» **DIRECTIONS**: Exactness is required. Restate every entry as written.

» **PROVIDED ENTRIES**:
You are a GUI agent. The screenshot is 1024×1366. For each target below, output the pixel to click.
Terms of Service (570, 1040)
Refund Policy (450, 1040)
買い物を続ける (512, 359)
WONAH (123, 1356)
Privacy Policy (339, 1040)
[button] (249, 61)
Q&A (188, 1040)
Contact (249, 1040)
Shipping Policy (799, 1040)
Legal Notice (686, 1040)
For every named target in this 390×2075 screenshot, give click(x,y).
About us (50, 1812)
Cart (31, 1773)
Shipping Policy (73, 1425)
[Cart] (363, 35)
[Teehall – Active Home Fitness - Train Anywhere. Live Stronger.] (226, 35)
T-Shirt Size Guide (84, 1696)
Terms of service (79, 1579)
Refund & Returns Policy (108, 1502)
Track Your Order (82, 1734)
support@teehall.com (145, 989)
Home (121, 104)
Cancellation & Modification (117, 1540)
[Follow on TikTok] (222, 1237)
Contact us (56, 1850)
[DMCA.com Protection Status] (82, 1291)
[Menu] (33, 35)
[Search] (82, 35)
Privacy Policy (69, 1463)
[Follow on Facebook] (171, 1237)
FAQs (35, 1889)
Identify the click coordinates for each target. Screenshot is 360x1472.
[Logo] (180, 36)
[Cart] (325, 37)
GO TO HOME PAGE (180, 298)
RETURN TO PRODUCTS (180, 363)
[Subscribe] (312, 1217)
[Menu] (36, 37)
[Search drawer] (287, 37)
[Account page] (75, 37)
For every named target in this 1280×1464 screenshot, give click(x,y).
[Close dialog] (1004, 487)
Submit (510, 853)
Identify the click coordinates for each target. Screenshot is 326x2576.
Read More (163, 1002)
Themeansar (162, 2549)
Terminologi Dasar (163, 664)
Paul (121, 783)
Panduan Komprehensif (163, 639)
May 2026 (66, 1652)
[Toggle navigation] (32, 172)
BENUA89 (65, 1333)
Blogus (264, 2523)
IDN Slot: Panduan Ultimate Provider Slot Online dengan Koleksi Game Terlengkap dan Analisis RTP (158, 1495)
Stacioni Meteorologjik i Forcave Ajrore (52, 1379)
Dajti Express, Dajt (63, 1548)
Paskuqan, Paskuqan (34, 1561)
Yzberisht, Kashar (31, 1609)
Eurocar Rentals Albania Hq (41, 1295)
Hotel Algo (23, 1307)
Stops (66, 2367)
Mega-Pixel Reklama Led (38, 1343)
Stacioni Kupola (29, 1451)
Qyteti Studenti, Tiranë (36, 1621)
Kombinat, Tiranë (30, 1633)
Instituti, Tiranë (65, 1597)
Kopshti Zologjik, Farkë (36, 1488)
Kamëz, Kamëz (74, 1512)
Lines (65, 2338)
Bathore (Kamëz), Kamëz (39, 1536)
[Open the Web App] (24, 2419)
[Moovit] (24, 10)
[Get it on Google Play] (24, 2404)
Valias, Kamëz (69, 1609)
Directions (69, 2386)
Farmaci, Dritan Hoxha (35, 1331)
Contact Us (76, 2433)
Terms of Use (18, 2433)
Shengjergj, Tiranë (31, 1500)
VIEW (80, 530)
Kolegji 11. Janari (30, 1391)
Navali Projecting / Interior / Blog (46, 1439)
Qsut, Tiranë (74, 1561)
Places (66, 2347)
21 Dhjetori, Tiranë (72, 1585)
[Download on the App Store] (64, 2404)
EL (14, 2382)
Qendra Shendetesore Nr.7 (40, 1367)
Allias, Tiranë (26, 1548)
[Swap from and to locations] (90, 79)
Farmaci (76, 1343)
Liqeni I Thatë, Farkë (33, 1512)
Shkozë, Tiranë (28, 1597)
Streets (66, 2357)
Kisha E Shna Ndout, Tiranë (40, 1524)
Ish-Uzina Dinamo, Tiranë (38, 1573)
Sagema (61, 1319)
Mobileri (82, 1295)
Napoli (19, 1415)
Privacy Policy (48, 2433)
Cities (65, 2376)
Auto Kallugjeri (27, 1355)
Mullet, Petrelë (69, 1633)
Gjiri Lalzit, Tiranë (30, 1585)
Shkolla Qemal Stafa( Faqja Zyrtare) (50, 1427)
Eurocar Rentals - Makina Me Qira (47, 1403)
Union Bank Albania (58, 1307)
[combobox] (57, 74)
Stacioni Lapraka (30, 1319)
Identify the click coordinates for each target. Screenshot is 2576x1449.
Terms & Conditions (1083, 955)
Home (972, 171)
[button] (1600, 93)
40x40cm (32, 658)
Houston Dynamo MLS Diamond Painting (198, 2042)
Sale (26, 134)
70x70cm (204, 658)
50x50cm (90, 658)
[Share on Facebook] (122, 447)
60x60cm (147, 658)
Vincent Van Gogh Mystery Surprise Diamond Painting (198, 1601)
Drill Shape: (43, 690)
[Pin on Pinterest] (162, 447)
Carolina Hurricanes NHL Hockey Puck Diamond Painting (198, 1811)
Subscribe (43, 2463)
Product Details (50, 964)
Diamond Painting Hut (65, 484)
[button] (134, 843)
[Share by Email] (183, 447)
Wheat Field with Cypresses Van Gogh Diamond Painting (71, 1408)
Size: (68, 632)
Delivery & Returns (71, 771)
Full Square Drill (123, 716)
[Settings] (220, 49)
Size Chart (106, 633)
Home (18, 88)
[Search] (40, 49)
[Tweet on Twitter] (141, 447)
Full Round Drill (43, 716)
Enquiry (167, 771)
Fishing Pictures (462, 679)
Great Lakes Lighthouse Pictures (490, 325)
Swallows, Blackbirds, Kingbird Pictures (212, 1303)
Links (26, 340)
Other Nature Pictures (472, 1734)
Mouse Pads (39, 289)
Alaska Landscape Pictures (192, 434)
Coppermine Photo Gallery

» **ANSWER BOX**:
You are a GUI agent. The screenshot is 1024×1366. For each target below, output the pixel to click.
Terms of Service (570, 1040)
Refund Policy (450, 1040)
買い物を続ける (512, 359)
WONAH (123, 1356)
Privacy Policy (339, 1040)
[button] (249, 61)
Q&A (188, 1040)
Contact (249, 1040)
Shipping Policy (799, 1040)
Legal Notice (686, 1040)
For every named target in this 390×2075 screenshot, give click(x,y).
About us (50, 1812)
Cart (31, 1773)
Shipping Policy (73, 1425)
[Cart] (363, 35)
[Teehall – Active Home Fitness - Train Anywhere. Live Stronger.] (226, 35)
T-Shirt Size Guide (84, 1696)
Terms of service (79, 1579)
Refund & Returns Policy (108, 1502)
Track Your Order (82, 1734)
support@teehall.com (145, 989)
Home (121, 104)
Cancellation & Modification (117, 1540)
[Follow on TikTok] (222, 1237)
Contact us (56, 1850)
[DMCA.com Protection Status] (82, 1291)
[Menu] (33, 35)
[Search] (82, 35)
Privacy Policy (69, 1463)
[Follow on Facebook] (171, 1237)
FAQs (35, 1889)
Identify the click coordinates for each target. Screenshot is 360x1472.
[Logo] (180, 36)
[Cart] (325, 37)
GO TO HOME PAGE (180, 298)
RETURN TO PRODUCTS (180, 363)
[Subscribe] (312, 1217)
[Menu] (36, 37)
[Search drawer] (287, 37)
[Account page] (75, 37)
For every named target in this 1280×1464 screenshot, give click(x,y).
[Close dialog] (1004, 487)
Submit (510, 853)
Identify the click coordinates for each target. Screenshot is 326x2576.
Read More (163, 1002)
Themeansar (162, 2549)
Terminologi Dasar (163, 664)
Paul (121, 783)
Panduan Komprehensif (163, 639)
May 2026 (66, 1652)
[Toggle navigation] (32, 172)
BENUA89 (65, 1333)
Blogus (264, 2523)
IDN Slot: Panduan Ultimate Provider Slot Online dengan Koleksi Game Terlengkap dan Analisis RTP (158, 1495)
Stacioni Meteorologjik i Forcave Ajrore (52, 1379)
Dajti Express, Dajt (63, 1548)
Paskuqan, Paskuqan (34, 1561)
Yzberisht, Kashar (31, 1609)
Eurocar Rentals Albania Hq (41, 1295)
Hotel Algo (23, 1307)
Stops (66, 2367)
Mega-Pixel Reklama Led (38, 1343)
Stacioni Kupola (29, 1451)
Qyteti Studenti, Tiranë (36, 1621)
Kombinat, Tiranë (30, 1633)
Instituti, Tiranë (65, 1597)
Kopshti Zologjik, Farkë (36, 1488)
Kamëz, Kamëz (74, 1512)
Lines (65, 2338)
Bathore (Kamëz), Kamëz (39, 1536)
[Open the Web App] (24, 2419)
[Moovit] (24, 10)
[Get it on Google Play] (24, 2404)
Valias, Kamëz (69, 1609)
Directions (69, 2386)
Farmaci, Dritan Hoxha (35, 1331)
Contact Us (76, 2433)
Terms of Use (18, 2433)
Shengjergj, Tiranë (31, 1500)
VIEW (80, 530)
Kolegji 11. Janari (30, 1391)
Navali Projecting / Interior / Blog (46, 1439)
Qsut, Tiranë (74, 1561)
Places (66, 2347)
21 Dhjetori, Tiranë (72, 1585)
[Download on the App Store] (64, 2404)
EL (14, 2382)
Qendra Shendetesore Nr.7 (40, 1367)
Allias, Tiranë (26, 1548)
[Swap from and to locations] (90, 79)
Farmaci (76, 1343)
Liqeni I Thatë, Farkë (33, 1512)
Shkozë, Tiranë (28, 1597)
Streets (66, 2357)
Kisha E Shna Ndout, Tiranë (40, 1524)
Ish-Uzina Dinamo, Tiranë (38, 1573)
Sagema (61, 1319)
Mobileri (82, 1295)
Napoli (19, 1415)
Privacy Policy (48, 2433)
Cities (65, 2376)
Auto Kallugjeri (27, 1355)
Mullet, Petrelë (69, 1633)
Gjiri Lalzit, Tiranë (30, 1585)
Shkolla Qemal Stafa( Faqja Zyrtare) (50, 1427)
Eurocar Rentals - Makina Me Qira (47, 1403)
Union Bank Albania (58, 1307)
[combobox] (57, 74)
Stacioni Lapraka (30, 1319)
Identify the click coordinates for each target. Screenshot is 2576x1449.
Terms & Conditions (1083, 955)
Home (972, 171)
[button] (1600, 93)
40x40cm (32, 658)
Houston Dynamo MLS Diamond Painting (198, 2042)
Sale (26, 134)
70x70cm (204, 658)
50x50cm (90, 658)
[Share on Facebook] (122, 447)
60x60cm (147, 658)
Vincent Van Gogh Mystery Surprise Diamond Painting (198, 1601)
Drill Shape: (43, 690)
[Pin on Pinterest] (162, 447)
Carolina Hurricanes NHL Hockey Puck Diamond Painting (198, 1811)
Subscribe (43, 2463)
Product Details (50, 964)
Diamond Painting Hut (65, 484)
[button] (134, 843)
[Share by Email] (183, 447)
Wheat Field with Cypresses Van Gogh Diamond Painting (71, 1408)
Size: (68, 632)
Delivery & Returns (71, 771)
Full Square Drill (123, 716)
[Settings] (220, 49)
Size Chart (106, 633)
Home (18, 88)
[Search] (40, 49)
[Tweet on Twitter] (141, 447)
Full Round Drill (43, 716)
Enquiry (167, 771)
Fishing Pictures (462, 679)
Great Lakes Lighthouse Pictures (490, 325)
Swallows, Blackbirds, Kingbird Pictures (212, 1303)
Links (26, 340)
Other Nature Pictures (472, 1734)
Mouse Pads (39, 289)
Alaska Landscape Pictures (192, 434)
Coppermine Photo Gallery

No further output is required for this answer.